Word for word, restate all of the data shown below.

Start of Exercise inputs

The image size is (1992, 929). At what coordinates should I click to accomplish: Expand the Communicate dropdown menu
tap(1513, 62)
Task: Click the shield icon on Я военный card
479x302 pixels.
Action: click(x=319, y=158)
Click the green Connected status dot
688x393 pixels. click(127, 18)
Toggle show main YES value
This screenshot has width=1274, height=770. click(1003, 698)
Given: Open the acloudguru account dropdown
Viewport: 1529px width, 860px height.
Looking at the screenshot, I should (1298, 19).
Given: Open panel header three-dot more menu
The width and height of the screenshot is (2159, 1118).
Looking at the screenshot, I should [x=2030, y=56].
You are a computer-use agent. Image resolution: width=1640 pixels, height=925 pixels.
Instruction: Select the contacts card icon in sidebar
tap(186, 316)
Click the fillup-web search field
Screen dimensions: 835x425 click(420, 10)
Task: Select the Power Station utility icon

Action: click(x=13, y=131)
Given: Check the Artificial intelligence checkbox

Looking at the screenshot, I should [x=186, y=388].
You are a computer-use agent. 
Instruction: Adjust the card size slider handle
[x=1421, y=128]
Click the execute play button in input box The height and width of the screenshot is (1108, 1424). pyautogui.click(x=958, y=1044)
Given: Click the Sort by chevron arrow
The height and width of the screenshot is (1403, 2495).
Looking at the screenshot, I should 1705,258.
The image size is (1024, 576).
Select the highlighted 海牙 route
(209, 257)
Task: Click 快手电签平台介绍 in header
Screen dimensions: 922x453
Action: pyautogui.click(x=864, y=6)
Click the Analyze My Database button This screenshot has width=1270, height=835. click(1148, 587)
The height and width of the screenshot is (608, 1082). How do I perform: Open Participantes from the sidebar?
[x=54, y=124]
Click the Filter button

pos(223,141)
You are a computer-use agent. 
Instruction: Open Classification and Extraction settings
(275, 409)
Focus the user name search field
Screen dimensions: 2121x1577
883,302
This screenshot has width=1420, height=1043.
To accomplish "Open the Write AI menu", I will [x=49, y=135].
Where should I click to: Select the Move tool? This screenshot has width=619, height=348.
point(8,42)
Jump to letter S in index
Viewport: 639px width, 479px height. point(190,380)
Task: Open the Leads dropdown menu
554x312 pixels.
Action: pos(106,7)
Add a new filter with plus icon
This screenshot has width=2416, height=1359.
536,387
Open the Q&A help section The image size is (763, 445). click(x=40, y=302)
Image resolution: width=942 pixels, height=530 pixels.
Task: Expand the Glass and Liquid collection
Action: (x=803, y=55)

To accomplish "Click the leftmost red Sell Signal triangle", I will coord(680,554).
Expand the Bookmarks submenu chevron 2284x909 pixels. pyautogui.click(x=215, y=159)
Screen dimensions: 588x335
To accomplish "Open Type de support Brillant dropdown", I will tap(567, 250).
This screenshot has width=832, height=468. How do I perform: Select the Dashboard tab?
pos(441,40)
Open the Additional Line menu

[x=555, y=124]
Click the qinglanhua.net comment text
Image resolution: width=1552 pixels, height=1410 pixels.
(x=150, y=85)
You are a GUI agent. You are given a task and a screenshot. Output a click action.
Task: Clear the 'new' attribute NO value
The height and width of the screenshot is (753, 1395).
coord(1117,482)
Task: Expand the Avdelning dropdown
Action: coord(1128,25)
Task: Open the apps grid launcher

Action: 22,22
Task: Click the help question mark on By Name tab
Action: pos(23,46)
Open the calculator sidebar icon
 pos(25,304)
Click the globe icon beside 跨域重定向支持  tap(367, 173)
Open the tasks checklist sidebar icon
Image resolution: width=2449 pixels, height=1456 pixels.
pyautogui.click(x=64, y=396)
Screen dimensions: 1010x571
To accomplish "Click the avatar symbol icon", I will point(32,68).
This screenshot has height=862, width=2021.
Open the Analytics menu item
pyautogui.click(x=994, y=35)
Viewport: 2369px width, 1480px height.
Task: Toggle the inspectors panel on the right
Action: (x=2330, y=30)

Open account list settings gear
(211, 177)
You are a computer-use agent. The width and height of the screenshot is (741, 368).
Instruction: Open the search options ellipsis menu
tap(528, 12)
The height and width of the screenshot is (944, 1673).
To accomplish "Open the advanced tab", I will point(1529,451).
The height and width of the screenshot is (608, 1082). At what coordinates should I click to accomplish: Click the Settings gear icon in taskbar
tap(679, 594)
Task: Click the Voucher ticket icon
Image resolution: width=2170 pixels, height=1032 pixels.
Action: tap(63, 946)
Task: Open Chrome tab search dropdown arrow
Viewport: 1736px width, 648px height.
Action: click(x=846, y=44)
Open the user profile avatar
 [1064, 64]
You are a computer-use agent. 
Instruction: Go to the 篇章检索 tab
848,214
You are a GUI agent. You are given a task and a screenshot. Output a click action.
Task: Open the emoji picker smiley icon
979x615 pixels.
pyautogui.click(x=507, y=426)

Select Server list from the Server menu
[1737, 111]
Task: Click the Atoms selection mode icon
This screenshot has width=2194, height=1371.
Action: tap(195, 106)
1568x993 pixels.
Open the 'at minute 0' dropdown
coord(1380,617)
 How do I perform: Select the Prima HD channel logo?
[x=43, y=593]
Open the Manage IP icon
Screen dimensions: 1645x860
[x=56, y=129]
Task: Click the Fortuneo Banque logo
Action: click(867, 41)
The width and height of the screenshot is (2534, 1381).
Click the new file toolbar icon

End of Exercise inputs

_Output_
The image size is (1992, 929). At what coordinates should I click to accomplish: Expand the Communicate dropdown menu
tap(1513, 62)
Task: Click the shield icon on Я военный card
479x302 pixels.
Action: click(x=319, y=158)
Click the green Connected status dot
688x393 pixels. click(127, 18)
Toggle show main YES value
This screenshot has width=1274, height=770. click(1003, 698)
Given: Open the acloudguru account dropdown
Viewport: 1529px width, 860px height.
Looking at the screenshot, I should (1298, 19).
Given: Open panel header three-dot more menu
The width and height of the screenshot is (2159, 1118).
Looking at the screenshot, I should [x=2030, y=56].
You are a computer-use agent. Image resolution: width=1640 pixels, height=925 pixels.
Instruction: Select the contacts card icon in sidebar
tap(186, 316)
Click the fillup-web search field
Screen dimensions: 835x425 click(420, 10)
Task: Select the Power Station utility icon

Action: click(x=13, y=131)
Given: Check the Artificial intelligence checkbox

Looking at the screenshot, I should [x=186, y=388].
You are a computer-use agent. 
Instruction: Adjust the card size slider handle
[x=1421, y=128]
Click the execute play button in input box The height and width of the screenshot is (1108, 1424). pyautogui.click(x=958, y=1044)
Given: Click the Sort by chevron arrow
The height and width of the screenshot is (1403, 2495).
Looking at the screenshot, I should 1705,258.
The image size is (1024, 576).
Select the highlighted 海牙 route
(209, 257)
Task: Click 快手电签平台介绍 in header
Screen dimensions: 922x453
Action: pyautogui.click(x=864, y=6)
Click the Analyze My Database button This screenshot has width=1270, height=835. click(1148, 587)
The height and width of the screenshot is (608, 1082). How do I perform: Open Participantes from the sidebar?
[x=54, y=124]
Click the Filter button

pos(223,141)
You are a computer-use agent. 
Instruction: Open Classification and Extraction settings
(275, 409)
Focus the user name search field
Screen dimensions: 2121x1577
883,302
This screenshot has width=1420, height=1043.
To accomplish "Open the Write AI menu", I will [x=49, y=135].
Where should I click to: Select the Move tool? This screenshot has width=619, height=348.
point(8,42)
Jump to letter S in index
Viewport: 639px width, 479px height. point(190,380)
Task: Open the Leads dropdown menu
554x312 pixels.
Action: pos(106,7)
Add a new filter with plus icon
This screenshot has width=2416, height=1359.
536,387
Open the Q&A help section The image size is (763, 445). click(x=40, y=302)
Image resolution: width=942 pixels, height=530 pixels.
Task: Expand the Glass and Liquid collection
Action: (x=803, y=55)

To accomplish "Click the leftmost red Sell Signal triangle", I will coord(680,554).
Expand the Bookmarks submenu chevron 2284x909 pixels. pyautogui.click(x=215, y=159)
Screen dimensions: 588x335
To accomplish "Open Type de support Brillant dropdown", I will tap(567, 250).
This screenshot has width=832, height=468. How do I perform: Select the Dashboard tab?
pos(441,40)
Open the Additional Line menu

[x=555, y=124]
Click the qinglanhua.net comment text
Image resolution: width=1552 pixels, height=1410 pixels.
(x=150, y=85)
You are a GUI agent. You are given a task and a screenshot. Output a click action.
Task: Clear the 'new' attribute NO value
The height and width of the screenshot is (753, 1395).
coord(1117,482)
Task: Expand the Avdelning dropdown
Action: coord(1128,25)
Task: Open the apps grid launcher

Action: 22,22
Task: Click the help question mark on By Name tab
Action: pos(23,46)
Open the calculator sidebar icon
 pos(25,304)
Click the globe icon beside 跨域重定向支持  tap(367, 173)
Open the tasks checklist sidebar icon
Image resolution: width=2449 pixels, height=1456 pixels.
pyautogui.click(x=64, y=396)
Screen dimensions: 1010x571
To accomplish "Click the avatar symbol icon", I will point(32,68).
This screenshot has height=862, width=2021.
Open the Analytics menu item
pyautogui.click(x=994, y=35)
Viewport: 2369px width, 1480px height.
Task: Toggle the inspectors panel on the right
Action: (x=2330, y=30)

Open account list settings gear
(211, 177)
You are a computer-use agent. The width and height of the screenshot is (741, 368).
Instruction: Open the search options ellipsis menu
tap(528, 12)
The height and width of the screenshot is (944, 1673).
To accomplish "Open the advanced tab", I will point(1529,451).
The height and width of the screenshot is (608, 1082). At what coordinates should I click to accomplish: Click the Settings gear icon in taskbar
tap(679, 594)
Task: Click the Voucher ticket icon
Image resolution: width=2170 pixels, height=1032 pixels.
Action: tap(63, 946)
Task: Open Chrome tab search dropdown arrow
Viewport: 1736px width, 648px height.
Action: click(x=846, y=44)
Open the user profile avatar
 [1064, 64]
You are a computer-use agent. 
Instruction: Go to the 篇章检索 tab
848,214
You are a GUI agent. You are given a task and a screenshot. Output a click action.
Task: Open the emoji picker smiley icon
979x615 pixels.
pyautogui.click(x=507, y=426)

Select Server list from the Server menu
[1737, 111]
Task: Click the Atoms selection mode icon
This screenshot has width=2194, height=1371.
Action: tap(195, 106)
1568x993 pixels.
Open the 'at minute 0' dropdown
coord(1380,617)
 How do I perform: Select the Prima HD channel logo?
[x=43, y=593]
Open the Manage IP icon
Screen dimensions: 1645x860
[x=56, y=129]
Task: Click the Fortuneo Banque logo
Action: click(867, 41)
The width and height of the screenshot is (2534, 1381).
Click the new file toolbar icon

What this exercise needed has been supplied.